Anti-HCP Antibodies are the critical reagents for HCP ELISA. HCP coverage analysis is required for assay qualification as it assesses the ability of the antibodies to recognize a wide range of HCPs in the calibration standard and those present in in-process and drug substance samples. Antibody Affinity Extraction™ (AAE™) is a new, state-of-the art method for determination of antibody coverage to complex mixtures of HCP antigens. AAE overcomes most of the limitations of 2D WB while enabling the determination of coverage to the most relevant host cell proteins (HCPs)--those that co-purify with your product. Traditional attempts to determine anti-HCP coverage by comparing a non-specifically stained 2D PAGE to WB provide very little predictive value in determining how the ELISA using that antibody, will quantitatively react to the more limited array of HCPs in downstream samples. We conduct AAE for antibody coverage analysis and AAE for Mass Spectrometry identification of individual HCP.

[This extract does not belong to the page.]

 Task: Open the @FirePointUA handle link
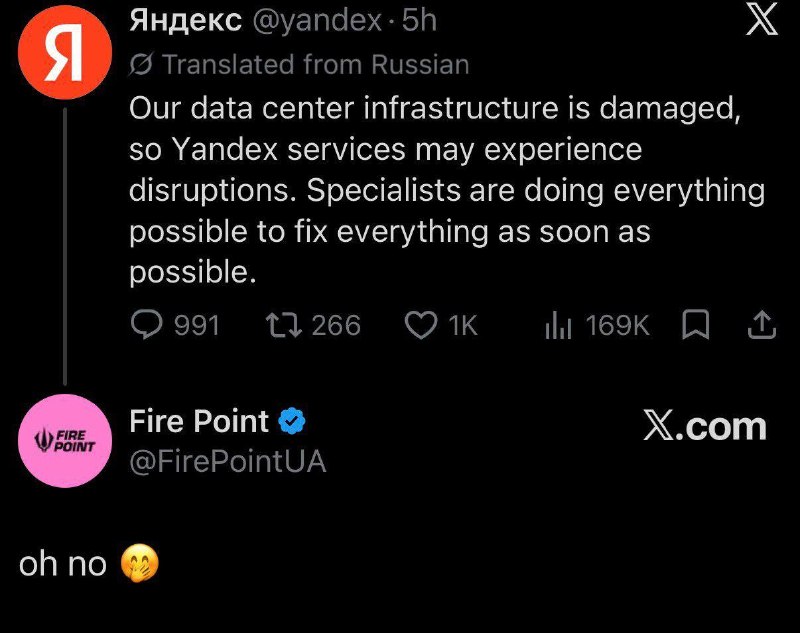pos(228,462)
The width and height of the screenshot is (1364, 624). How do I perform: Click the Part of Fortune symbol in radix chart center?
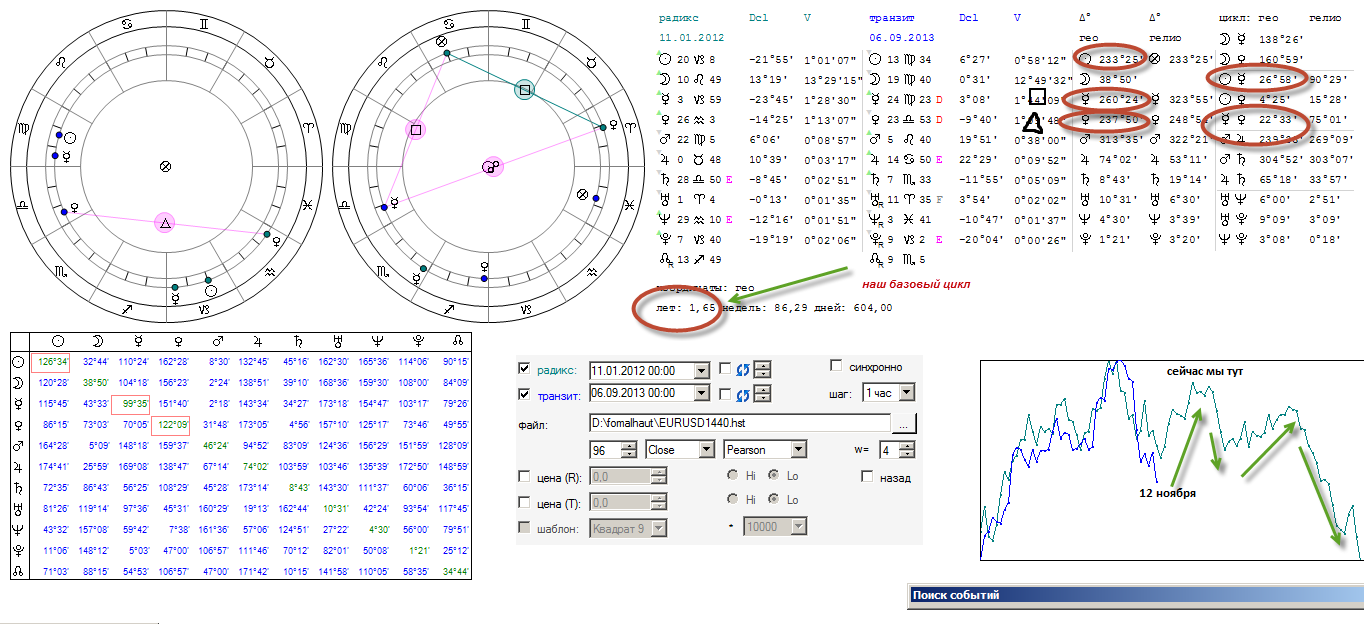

Benefits of AAE as an orthogonal method for HCP analysis:
2D PAGE analysis provides very good fractionation and resolution of complex samples such as harvest material that can contain up to thousands of proteins. The detection methods of silver stain or fluorescent labeling can yield sensitivities as low as 1 ng for some individual proteins. However, the sensitivity of 2D PAGE is limited for downstream samples which contain reduced levels of HCPs and high concentration of drug substance. In addition, 2D PAGE is not specific in discriminating HCPs from product heterogeneity and other non-HCP contaminates. Antibody coverage analysis by AAE with 2D PAGE yields percentage HCP coverage as required for HCP assay qualification.
AAE combined with mass spectrometry (AAE-MS™) is a powerful method to assess antibody coverage to HCPs in a given process. The advantage of AAE-MS approach is that in addition to percentage coverage, it identifies HCPs in the harvest material and HCPs reactive with the antibody and yields protein MW and pI information.

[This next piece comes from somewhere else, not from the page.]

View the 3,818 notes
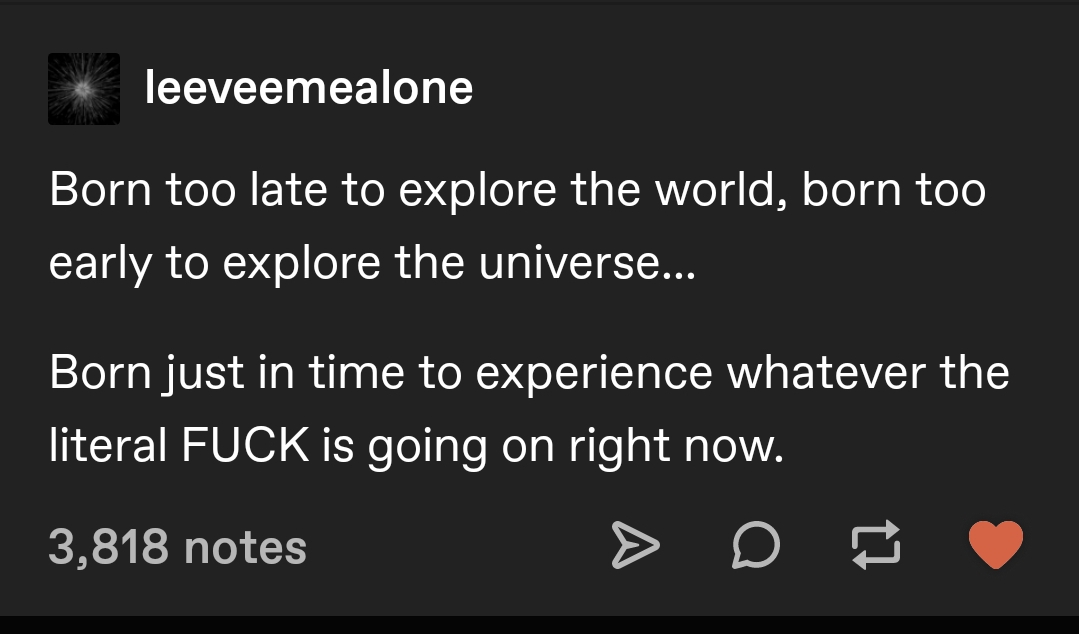Image resolution: width=1079 pixels, height=634 pixels. [x=177, y=547]
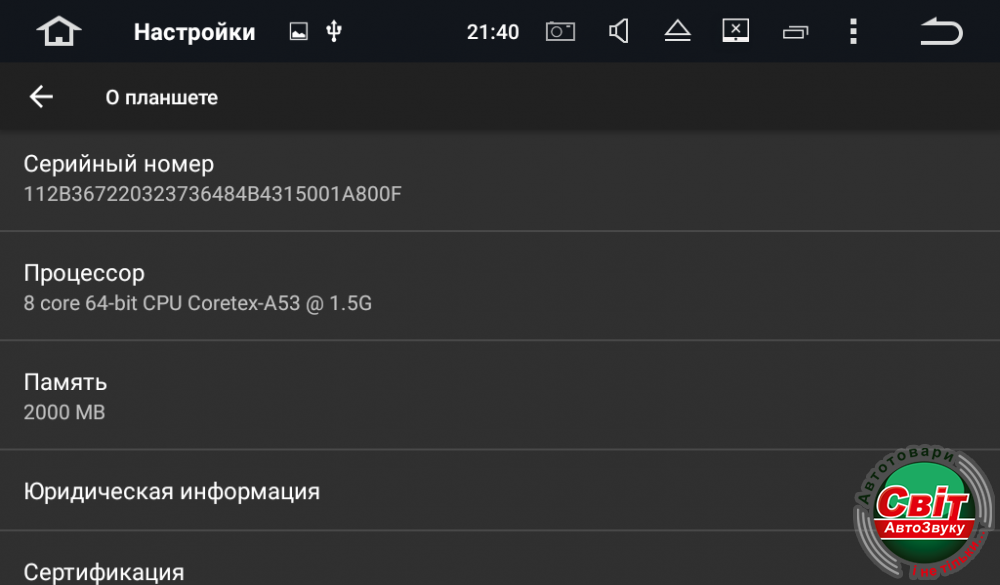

The major factor limiting the application of MS in the detection of downstream HCPs is sensitivity and specificity. In most well purified products HCP content will be composed of numerous individual HCPs that in total are less than 100 ppm. MS discrimination of the drug substances at mg/mL from individual HCP at low ppm levels is problematic. We combine MS analysis with AAE as a sample preparation step to deplete drug substance and concentrate HCPs, making mass spectrometry a powerful method for detection and identification of HCPs in final DS. Taken together, this data enables more accurate assay qualification.